• **WHAT YOU WILL DO**:
Go through the entries and copy each one exactly. Leave none out.

DATA SUPPLIED below:

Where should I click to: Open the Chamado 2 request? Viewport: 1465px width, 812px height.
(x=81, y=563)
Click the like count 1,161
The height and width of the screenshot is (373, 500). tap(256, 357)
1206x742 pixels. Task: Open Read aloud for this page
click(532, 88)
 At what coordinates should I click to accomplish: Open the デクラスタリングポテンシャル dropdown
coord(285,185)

End of DATA SUPPLIED.

• **OUTPUT OF THE TASK**:
Where should I click to: Open the Chamado 2 request? Viewport: 1465px width, 812px height.
(x=81, y=563)
Click the like count 1,161
The height and width of the screenshot is (373, 500). tap(256, 357)
1206x742 pixels. Task: Open Read aloud for this page
click(532, 88)
 At what coordinates should I click to accomplish: Open the デクラスタリングポテンシャル dropdown
coord(285,185)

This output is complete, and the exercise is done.